Thomas a beau feindre l'indifférence, je sais qu'il tient à moi plus qu'il ne veut l'admettre. Il a consacré des jours entiers à l'entraînement de mes Pokémon. Il a reçu une flèche à ma place lorsque je me suis fait agresser après ma victoire contre Iona. Il m'a libéré de l'emprise de Steve Erzat après qu'il nous ait trouvés dans la source chaude.

Et il se tenait encore à mes côtés ce matin, alors que nous étions supposés ne plus nous revoir.

– Il a des sentiments pour moi... je murmure en esquissant malgré moi un sourire niais.
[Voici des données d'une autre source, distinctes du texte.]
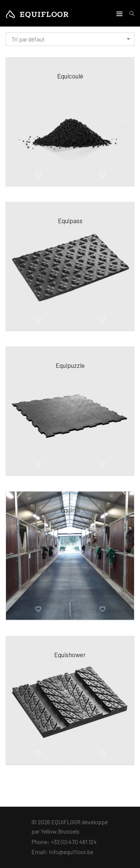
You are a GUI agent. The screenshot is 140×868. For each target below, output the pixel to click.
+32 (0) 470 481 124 (74, 841)
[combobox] (70, 39)
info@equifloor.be (71, 852)
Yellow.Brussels (60, 831)
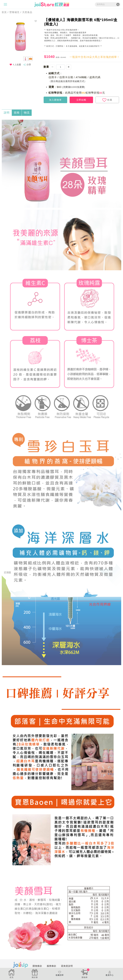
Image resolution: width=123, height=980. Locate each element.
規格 (16, 113)
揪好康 (35, 974)
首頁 (3, 12)
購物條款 (37, 966)
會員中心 (110, 973)
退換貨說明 (67, 966)
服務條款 (51, 966)
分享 (29, 65)
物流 (27, 113)
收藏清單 (59, 973)
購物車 (85, 974)
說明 (6, 113)
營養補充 (14, 12)
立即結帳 (81, 100)
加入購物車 (55, 100)
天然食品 (27, 12)
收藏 (107, 100)
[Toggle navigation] (5, 4)
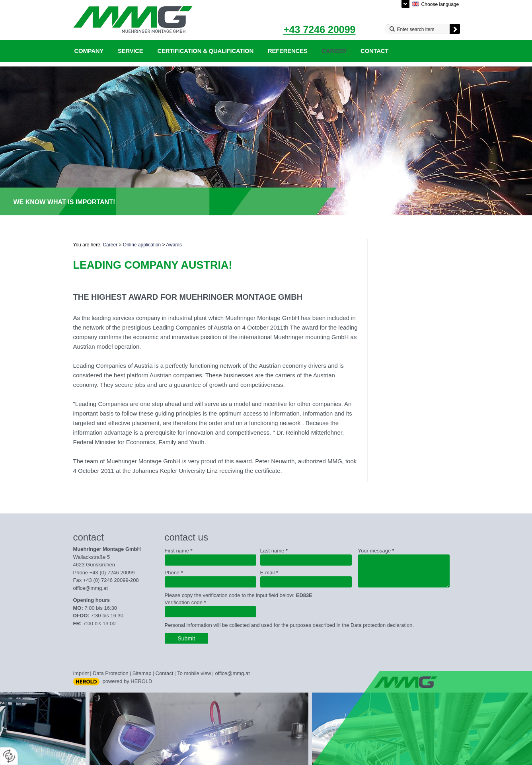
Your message (376, 550)
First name (179, 550)
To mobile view (194, 673)
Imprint (81, 673)
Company (89, 51)
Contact (374, 51)
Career (334, 51)
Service (130, 51)
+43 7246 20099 (319, 29)
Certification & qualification (205, 51)
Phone (174, 572)
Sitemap (142, 673)
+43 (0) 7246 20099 (112, 572)
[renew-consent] (9, 756)
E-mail (269, 572)
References (288, 51)
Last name (274, 550)
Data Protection (111, 673)
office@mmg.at (90, 588)
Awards (174, 245)
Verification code (185, 602)
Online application (142, 245)
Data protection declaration (381, 625)
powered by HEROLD (127, 681)
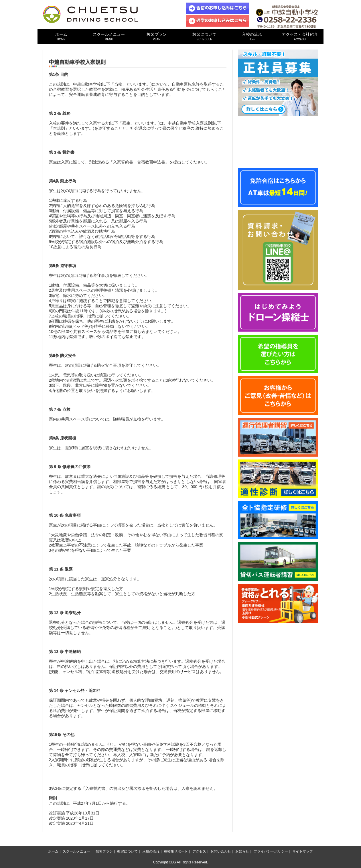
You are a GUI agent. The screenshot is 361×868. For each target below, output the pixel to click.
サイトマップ (302, 851)
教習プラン (157, 36)
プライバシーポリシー (271, 851)
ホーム (61, 36)
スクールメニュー (109, 36)
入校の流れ (252, 36)
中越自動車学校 (90, 14)
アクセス (199, 851)
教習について (204, 36)
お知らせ (242, 851)
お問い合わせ (220, 851)
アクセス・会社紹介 (300, 36)
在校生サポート (176, 851)
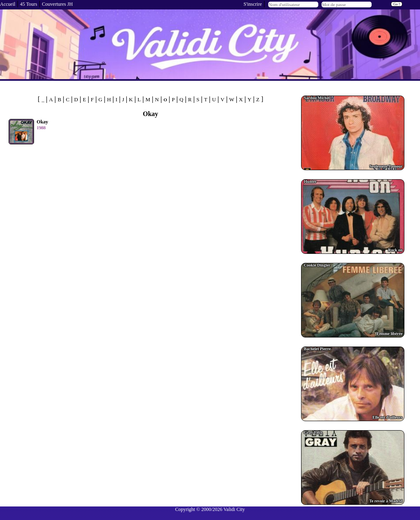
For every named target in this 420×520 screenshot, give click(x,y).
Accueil (7, 4)
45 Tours (29, 4)
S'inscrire (253, 4)
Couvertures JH (57, 4)
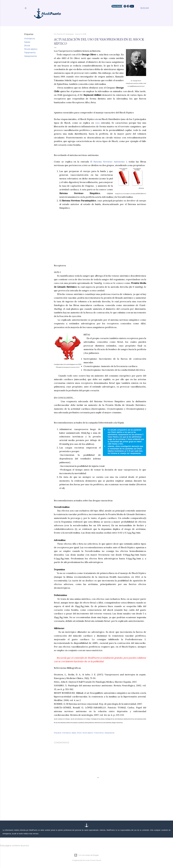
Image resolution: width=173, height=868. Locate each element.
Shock (27, 45)
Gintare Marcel (95, 860)
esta (97, 123)
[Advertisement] (100, 238)
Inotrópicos (30, 38)
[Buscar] (144, 8)
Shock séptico (31, 49)
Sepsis (27, 42)
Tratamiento (30, 53)
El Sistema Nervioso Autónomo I (108, 162)
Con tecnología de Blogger (86, 855)
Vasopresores (30, 56)
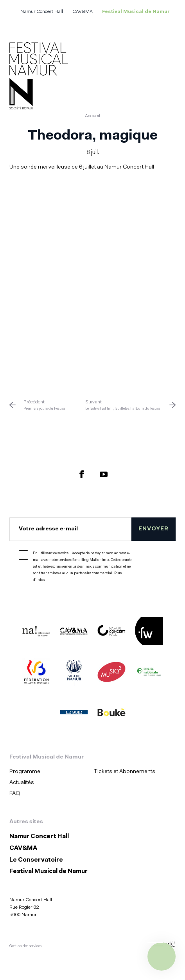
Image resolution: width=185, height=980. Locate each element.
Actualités (22, 782)
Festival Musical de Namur (136, 12)
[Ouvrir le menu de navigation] (162, 956)
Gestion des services (25, 946)
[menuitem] (49, 772)
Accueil (92, 116)
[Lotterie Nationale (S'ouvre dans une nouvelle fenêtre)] (149, 673)
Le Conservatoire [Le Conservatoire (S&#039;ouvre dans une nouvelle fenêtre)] (36, 860)
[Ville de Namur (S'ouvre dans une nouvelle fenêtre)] (74, 673)
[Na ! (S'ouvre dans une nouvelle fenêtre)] (36, 633)
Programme (25, 771)
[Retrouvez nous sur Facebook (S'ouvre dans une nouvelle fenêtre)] (82, 474)
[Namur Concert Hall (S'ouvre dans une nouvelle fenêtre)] (111, 633)
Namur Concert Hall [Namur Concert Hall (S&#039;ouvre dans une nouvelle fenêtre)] (41, 12)
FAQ (15, 793)
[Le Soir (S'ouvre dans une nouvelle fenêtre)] (74, 714)
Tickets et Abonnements (124, 771)
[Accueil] (39, 77)
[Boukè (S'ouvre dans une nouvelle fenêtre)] (111, 714)
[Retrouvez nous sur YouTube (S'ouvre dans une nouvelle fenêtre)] (104, 474)
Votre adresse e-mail (48, 529)
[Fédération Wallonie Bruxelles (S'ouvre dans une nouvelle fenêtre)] (36, 673)
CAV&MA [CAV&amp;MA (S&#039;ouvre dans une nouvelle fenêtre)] (83, 12)
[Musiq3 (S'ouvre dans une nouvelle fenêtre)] (111, 673)
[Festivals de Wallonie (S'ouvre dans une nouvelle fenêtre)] (149, 633)
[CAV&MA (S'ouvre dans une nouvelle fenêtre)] (74, 633)
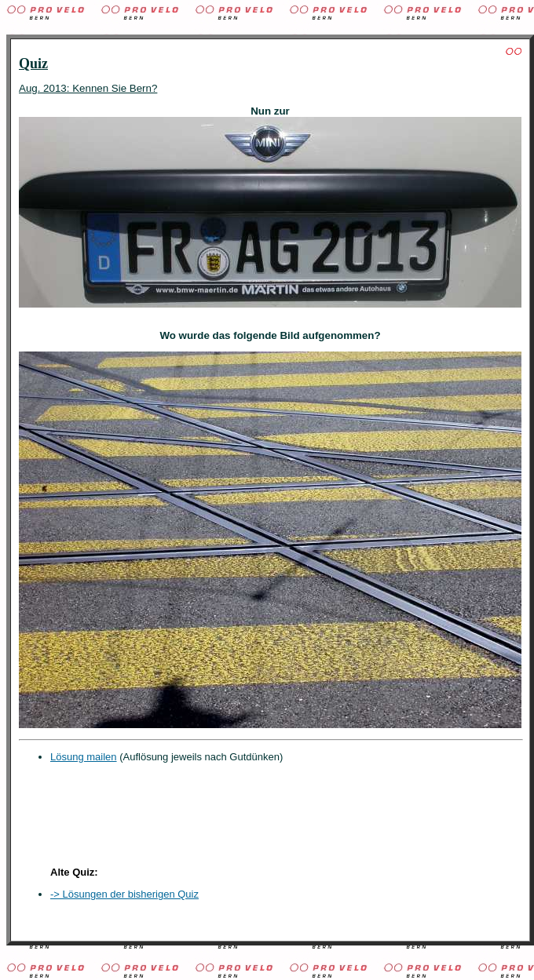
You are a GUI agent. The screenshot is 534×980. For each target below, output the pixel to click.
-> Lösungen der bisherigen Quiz (124, 894)
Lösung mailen (83, 756)
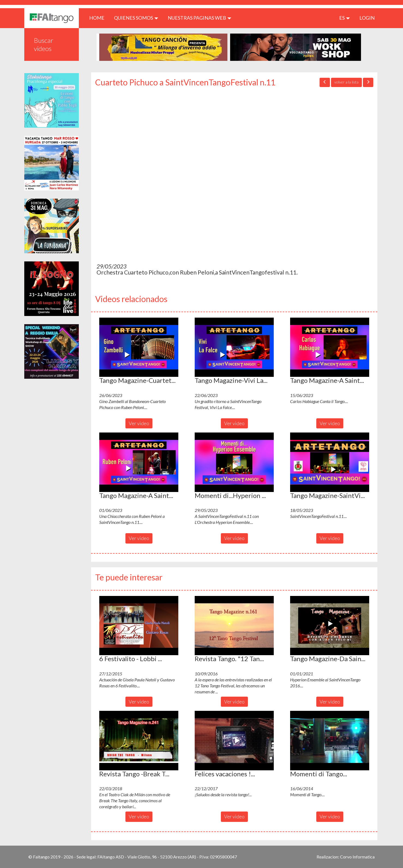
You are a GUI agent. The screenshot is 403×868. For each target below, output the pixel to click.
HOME (99, 18)
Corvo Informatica (357, 857)
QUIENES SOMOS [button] (136, 18)
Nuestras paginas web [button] (199, 18)
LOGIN (367, 18)
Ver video (139, 423)
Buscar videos (43, 44)
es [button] (344, 18)
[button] (139, 347)
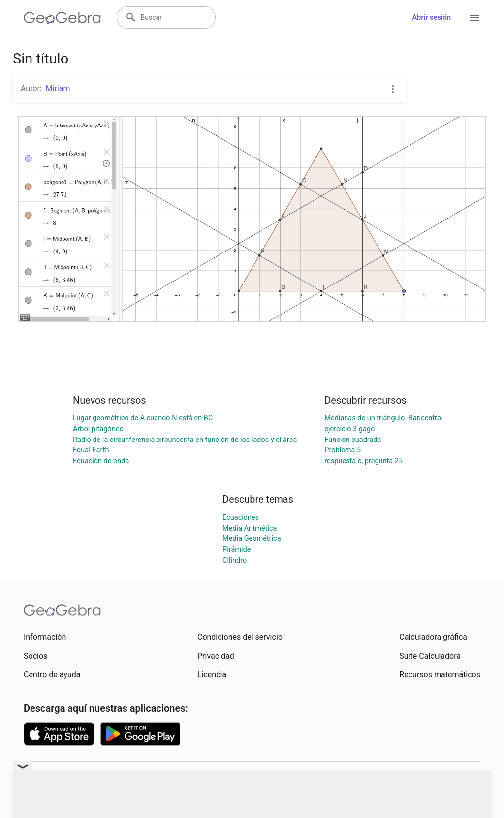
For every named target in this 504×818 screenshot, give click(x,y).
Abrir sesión (432, 17)
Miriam (58, 88)
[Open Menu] (474, 18)
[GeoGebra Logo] (62, 18)
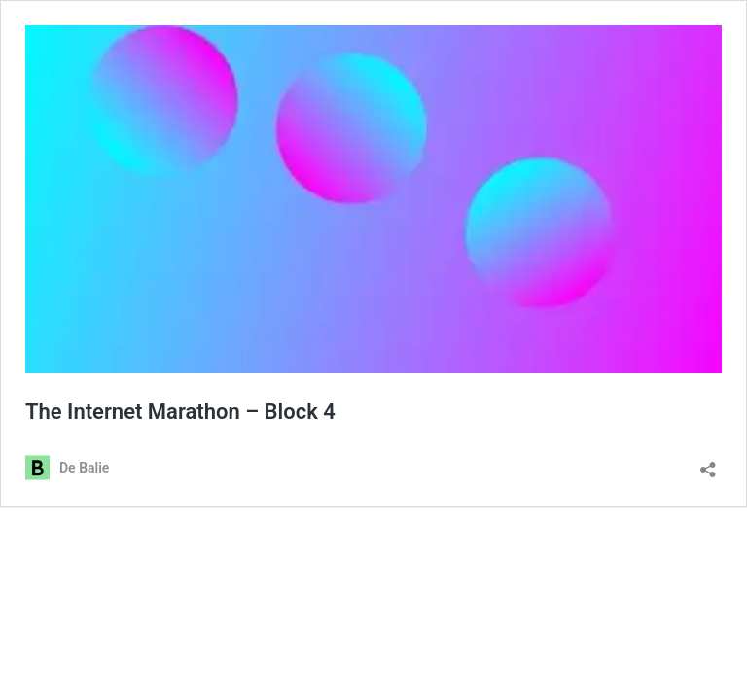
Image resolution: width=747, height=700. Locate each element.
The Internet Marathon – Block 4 (180, 411)
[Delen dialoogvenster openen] (708, 463)
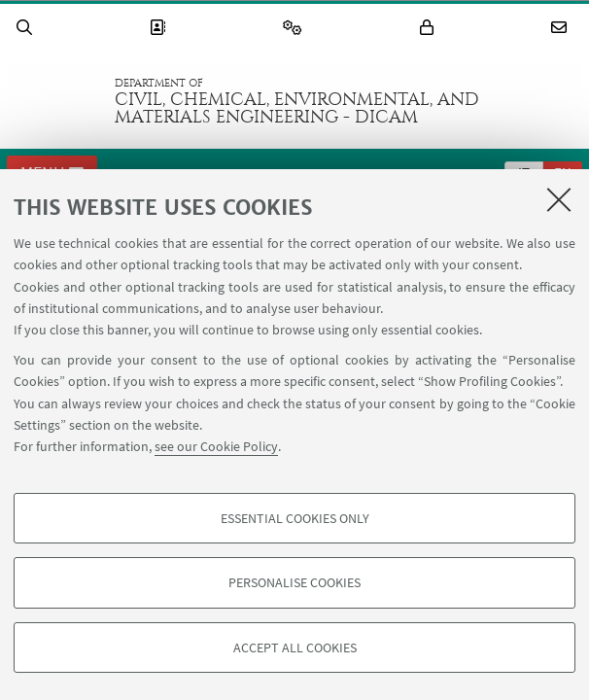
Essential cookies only (294, 518)
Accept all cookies (294, 648)
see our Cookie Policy (216, 446)
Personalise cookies (294, 582)
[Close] (559, 199)
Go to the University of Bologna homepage (57, 101)
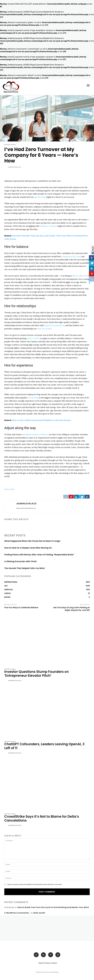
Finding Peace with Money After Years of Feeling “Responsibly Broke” (39, 555)
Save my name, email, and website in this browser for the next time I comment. (34, 884)
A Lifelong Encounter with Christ (20, 562)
Je récupère mon smartphone et navigue quelques instants sur la toile en attendant qu'il termine sa douche, mais je sens mes paupières se fermer malgré moi.

– C'est pas le moment, Lucille ! je râle d'une voix éteinte en me donnant des petites claques.

Rien n'y fait. Ma fatigue est trop importante pour que je puisse lutter indéfiniment, et je finis par sombrer dans un sommeil tourmenté.

Je me retrouve à nouveau prise au piège dans cette caverne. Je suis désespérément accrochée au cou d'un Pokémon Dragon que je ne parviens pas à identifier, et ce dernier vole à toute vitesse dans un tunnel beaucoup trop étroit pour lui.

Je risque un regard en arrière et aperçois avec horreur le gigantesque reptile couleur émeraude. Sa forme longiligne lui permet d'évoluer plus rapidement que moi dans son environnement, et il ne devrait plus tarder à me rattraper.

Le monstre ouvre alors sa gueule en grand pour laisser apparaître une boule d'énergie menaçante.

Je n'ai plus aucun espoir de m'en sortir.

– LAISSE-MOI !

Je me redresse brusquement sur mon lit, le corps en sueur. Thomas me rejoint aussitôt pour me prendre dans ses bras, et je sens mon angoisse se dissiper d'un seul coup.

– C'est rien... souffle-t-il pour me rassurer. Je suis là.

J'aimerais lui répondre que tout va bien désormais, mais le sommeil m'emporte à nouveau sans que je puisse prononcer le moindre mot.

Mes lèvres s'étirent néanmoins en un sourire paisible lorsque je sens les siennes se poser sur mon front.